We agree that further work to determine prognostic factors will be worthwhile, possibly including sonographic assessment of the cross sectional area of median nerve, as our preliminary experience shows that those with swollen nerves respond better to steroid injection.
References
3. Chang MH, Ger LP, Hsieh PF, Huang SY. A randomised clinical trial of oral steroids in the treatment of carpal tunnel syndrome: a long term follow up. J Neurol Neurosurg Psych. 2002;73:710-4.
4. O'Gradaigh D, Merry P. Corticosteroid injection for the treatment of carpal tunnel syndrome. Ann Rheum Dis. 2000;59:918-9.
5. Hui AC, Wong S, Lo SK, Chiu JH, Poon D, Wong L. Single vs two steroid injections for carpal tunnel syndrome: a randomized clinical trial. Int J Clin Pract 2005 (in press).
6. Gelberman RH, Aronson D, Weisman MH carpal tunnel syndrome. Results of a prospective trial of steroid injection and splinting. J Bone Joint Surg. [Am] 1980;62:1181-1184.

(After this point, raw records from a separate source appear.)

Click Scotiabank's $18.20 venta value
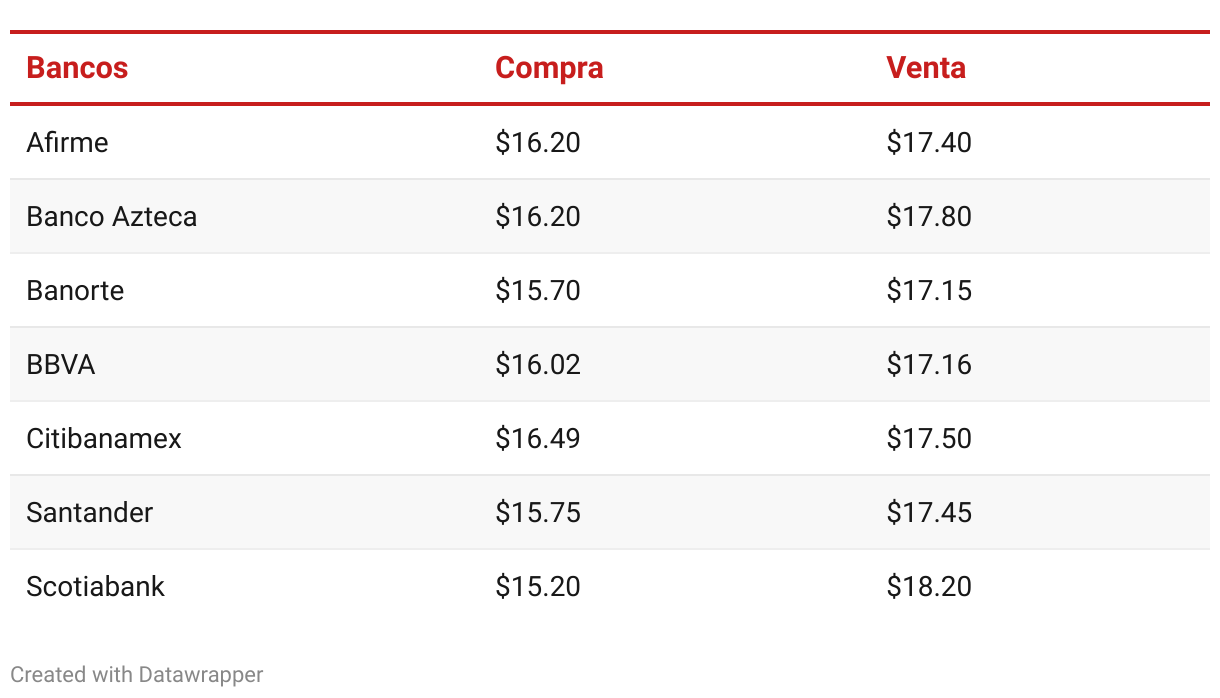This screenshot has height=698, width=1220. [x=929, y=586]
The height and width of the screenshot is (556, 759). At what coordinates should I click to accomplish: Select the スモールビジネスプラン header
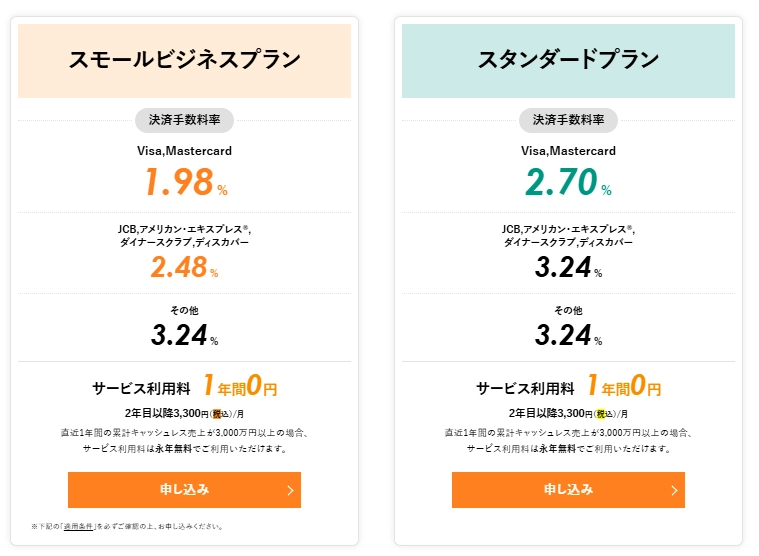click(x=184, y=60)
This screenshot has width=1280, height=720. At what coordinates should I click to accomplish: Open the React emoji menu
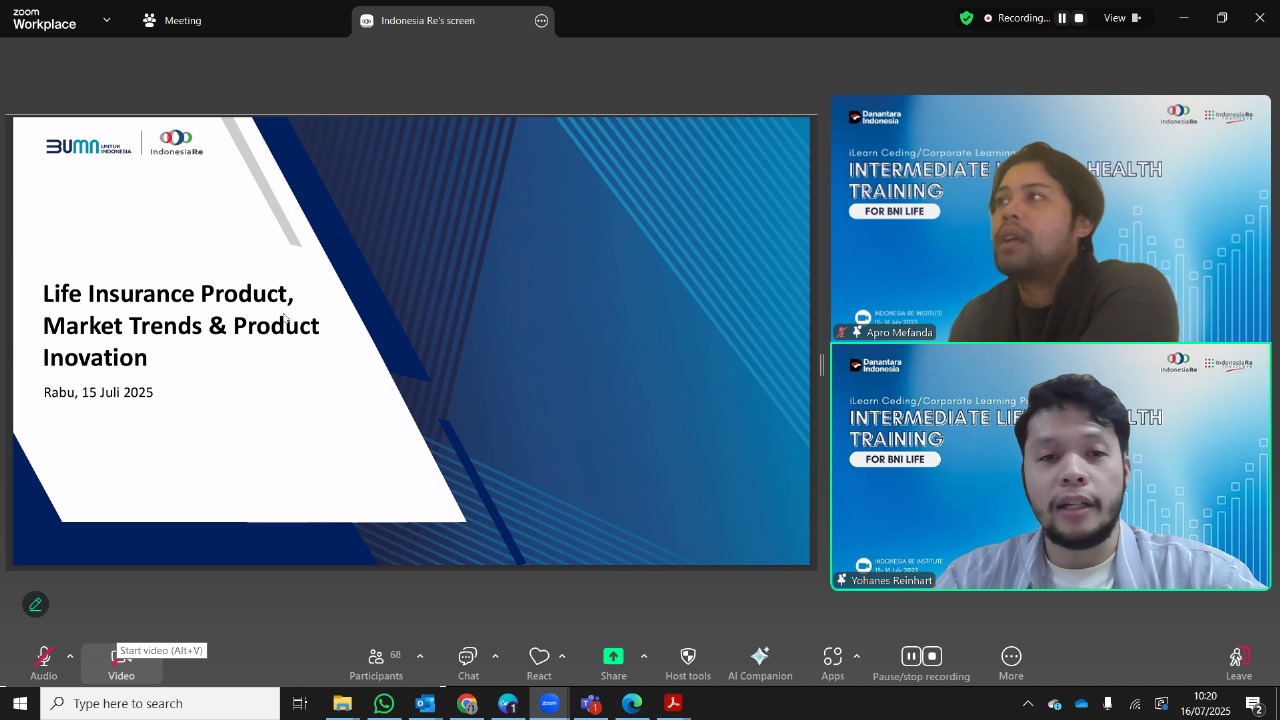pos(539,664)
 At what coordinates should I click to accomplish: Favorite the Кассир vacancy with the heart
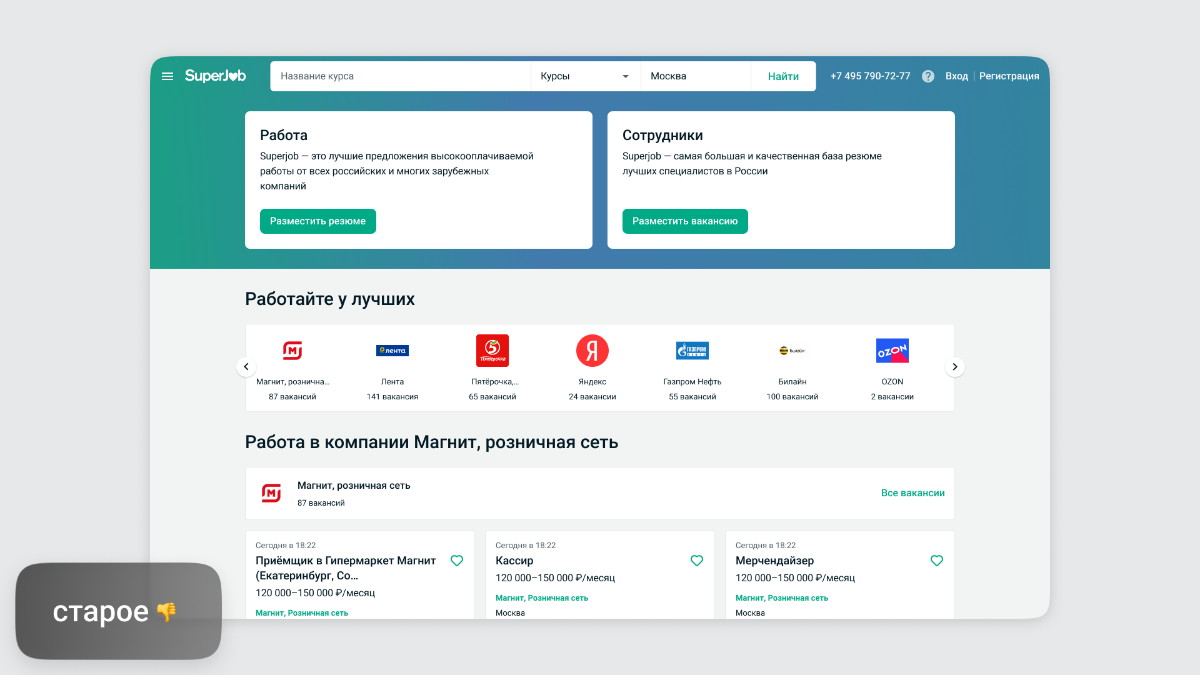pos(696,561)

7. Girlanda P, Dattola R, Venuto C, Mangiapane R, Nicolosi C, Messina C. Local steroid treatment in idiopathic carpal tunnel syndrome: short- and long-term efficacy. J Neurol. 1993;240:187-190.
The authors report no conflicts of interest.
A randomized controlled trial of surgery vs steroid injection for carpal tunnel syndrome
20 September 2005
José Luis Andreu, Department of Rheumatology. Hospital Universitario Puerta de Hierro. c/San Martín de Porres 4, 28035 Madrid, Spain, Domingo Ly-Pen
We read with interest the article by Hui et al. [1] This study adds to our previous work [2] comparing
local injections versus surgery in a prospective, randomized manner in carpal tunnel syndrome (CTS). The
differences have been explained by
Hui et al but we would like to add some observations.
Firstly, our
study analysis was performed on an intention-to-treat basis. After
randomization was done, rejection of treatment was considered as a
clinical failure. This happened in 11 wrists of the surgery group and in
only 1 wrist of the injection group.
Secondly, although the ideal number
of injections in the treatment of CTS has not been stipulated, we believe that a two injection effect (with approximately two weeks between them) is better than a single injection. In our study
[2], a single injection was given only if symptoms completely disappeared
in 15 days (i.e., if Visual Analogue Scale of pain and VAS of nocturnal
paresthesia was 0). This happened in 13 of 83 wrists. That meant that 69
wrists (1 rejected injection) needed a second -and last- injection
according to the protocol of the clinical trial two weeks after the first
injection, which does not indicate that repeated injections
were needed to maintain the response during the follow-up of the study. Of
these 69 wrists: 25 also reached a value of 0 mm in both VAS-pain and VAS-nocturnal paresthesia in the next visit; 11 wrists reached a value of 0
mm in VAS-pain but not in VAS-nocturnal paresthesia; and 2 wrists got 0 mm
in VAS-nocturnal paresthesia but not in VAS-pain.
Perhaps in Hui et al's study [1], the results in the injection group would have been better if two
injections were performed instead of one. We believe that
further research is needed to determine the optimal personalized treatment of each patient; and also to know what
other alternative treatment is available if a patient does not want the recommended treatment.
References
1. Hui ACF, Wong S, Leung CH, et al.
A randomized controlled trial of surgery vs steroid injection for carpal
tunnel syndrome. Neurology 2005; 64: 2074-2078.
2. Ly-Pen D, Andreu JL, Blas G, Sánchez-Olaso A, Millán I. Surgical
decompression versus local steroid injection in carpal tunnel syndrome.
Arthritis and Rheumatism 2005; 52: 612-619.